*Task description*: Entries follow. Give back exactly the lines starting at the one containing "Click the 报警记录 caption arrow icon" and ending at the one containing "This screenshot has height=273, width=321.", and no other lines.

*Records provided*:
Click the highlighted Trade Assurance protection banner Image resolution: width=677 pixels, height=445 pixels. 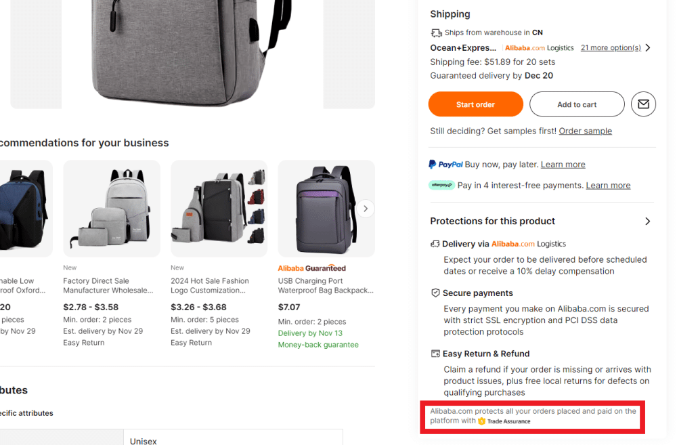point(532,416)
--
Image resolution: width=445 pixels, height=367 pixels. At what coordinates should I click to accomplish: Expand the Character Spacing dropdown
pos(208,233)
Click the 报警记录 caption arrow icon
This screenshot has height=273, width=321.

*Result of this exercise*:
Click the 报警记录 caption arrow icon
This screenshot has height=273, width=321.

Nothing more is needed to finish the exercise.